When he had removed it all and held the painting in his hands, he still really didn’t believe it.
It was the painting of the room. The wall in the Banks building. And Jack had bought it. Jack the friendly miser had just invested $25,000 worth of trust in T.J.’s vision. And the proof of Jack’s trust was right there in his own hands.
Chapter Five
His phone rang just as he rounded the hospital walkway to push through the cranky automatic doors.
“Taneesha?” Jack said into the phone.
“You owe me big time,” she replied. “I just came back from a $200 dinner with a National Historic aid. But before I get into that, you got messages. Tons of ‘em. Senator Jefferson is worried sick about you.”
“I know,” Jack said, “Look, it’s a long story. Can you hold them off for me a little while?”
“I’ll try. For a little while. At least until I think you’re in over your head.”
“Thanks. What is it you found out?”
“It seems,” Taneesha said, her hushed voice full of secrets, “that the old summer office that President Adams used, while the White House was still being constructed, is now part of the Banks building – ”

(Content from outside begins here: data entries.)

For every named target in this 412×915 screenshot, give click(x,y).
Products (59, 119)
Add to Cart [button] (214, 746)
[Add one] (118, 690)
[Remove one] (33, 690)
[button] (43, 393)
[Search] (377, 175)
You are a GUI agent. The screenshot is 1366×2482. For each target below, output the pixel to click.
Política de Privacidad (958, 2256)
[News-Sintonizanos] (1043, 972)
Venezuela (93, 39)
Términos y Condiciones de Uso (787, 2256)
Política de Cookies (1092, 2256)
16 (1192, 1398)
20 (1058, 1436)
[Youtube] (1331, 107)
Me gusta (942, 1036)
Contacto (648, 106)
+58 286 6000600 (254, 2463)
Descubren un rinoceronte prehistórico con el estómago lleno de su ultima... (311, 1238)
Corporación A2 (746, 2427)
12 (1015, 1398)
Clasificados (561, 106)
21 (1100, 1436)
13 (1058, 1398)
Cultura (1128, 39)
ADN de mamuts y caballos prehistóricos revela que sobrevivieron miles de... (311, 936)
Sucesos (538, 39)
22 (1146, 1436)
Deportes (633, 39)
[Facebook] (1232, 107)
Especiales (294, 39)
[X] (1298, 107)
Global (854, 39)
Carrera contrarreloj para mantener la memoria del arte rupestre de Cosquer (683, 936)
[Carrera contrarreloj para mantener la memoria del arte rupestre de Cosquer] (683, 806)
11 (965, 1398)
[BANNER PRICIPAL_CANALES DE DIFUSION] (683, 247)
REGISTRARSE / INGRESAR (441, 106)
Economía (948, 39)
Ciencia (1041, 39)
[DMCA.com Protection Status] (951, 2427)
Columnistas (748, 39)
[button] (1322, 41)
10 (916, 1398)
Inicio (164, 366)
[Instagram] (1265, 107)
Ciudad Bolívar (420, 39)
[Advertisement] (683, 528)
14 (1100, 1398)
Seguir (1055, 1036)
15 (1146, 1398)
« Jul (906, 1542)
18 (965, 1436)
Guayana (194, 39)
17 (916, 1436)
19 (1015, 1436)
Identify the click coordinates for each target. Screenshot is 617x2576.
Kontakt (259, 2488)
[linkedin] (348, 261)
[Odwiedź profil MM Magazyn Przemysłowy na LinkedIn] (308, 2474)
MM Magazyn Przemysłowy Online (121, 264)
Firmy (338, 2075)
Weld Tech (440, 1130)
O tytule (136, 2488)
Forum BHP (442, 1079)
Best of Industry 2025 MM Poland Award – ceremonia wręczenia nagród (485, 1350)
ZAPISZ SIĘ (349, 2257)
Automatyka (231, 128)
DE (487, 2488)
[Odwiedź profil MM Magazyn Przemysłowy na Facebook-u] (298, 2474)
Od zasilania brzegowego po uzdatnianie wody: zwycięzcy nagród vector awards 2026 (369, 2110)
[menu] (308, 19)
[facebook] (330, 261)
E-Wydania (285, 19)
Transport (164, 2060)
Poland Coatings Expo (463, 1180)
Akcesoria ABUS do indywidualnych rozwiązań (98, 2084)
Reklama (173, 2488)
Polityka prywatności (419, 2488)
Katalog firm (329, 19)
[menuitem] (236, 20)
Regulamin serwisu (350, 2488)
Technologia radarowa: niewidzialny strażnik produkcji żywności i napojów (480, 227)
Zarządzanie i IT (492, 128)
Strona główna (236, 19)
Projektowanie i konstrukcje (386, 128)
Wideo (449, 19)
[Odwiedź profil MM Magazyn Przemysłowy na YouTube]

“Yeah, I know that much from the portrait,” Jack said.
“What portrait?”
“Long story,” he said. “Go on.”
“Well, beyond that, there’s something top secret about it. Something that made the Secret Service pitch a fit when my friend inquired about it. You’d think it had a goddamned backdoor into the Lincoln bedroom.”
And then he realized. Just then, he remembered. “I must have seen it in a documentary or something, but I remember now. There is a door. I know it.”
The little girl in his hallucination had said, ‘It isn’t just a wall, Uncle. It’s a very important door. You must remember. It is a very important door. Turn the knob and it opens.’
“You sure? Don’t you think they’d have filled it in by now?”
“They may not even know it’s there,” he said. “Taneesha, you’re a credit to your profession.”
“Tell me something I don’t know, but you still owe me $200. Oh, and call T.J. back.”
“I will,” he said, closing his cell phone before moving through the hospital’s au
tomatic doors.
“Do I look like a goddamn baby doctor to you?” Hamilton growled as Jack walked into the hospital. The older guy looked as rumpled as Jackson Pollock drip art. His hair appeared to have been several hours without a comb. “Coz only goddamn OBGYN’s and ER docs get calls like I just got. I am not on-call twenty-four and seven, Senator. I was watching a good damned movie and my wife was in an amorous mood which meant I just might have gotten lucky which is not an easy thing for a faithful man of my age.”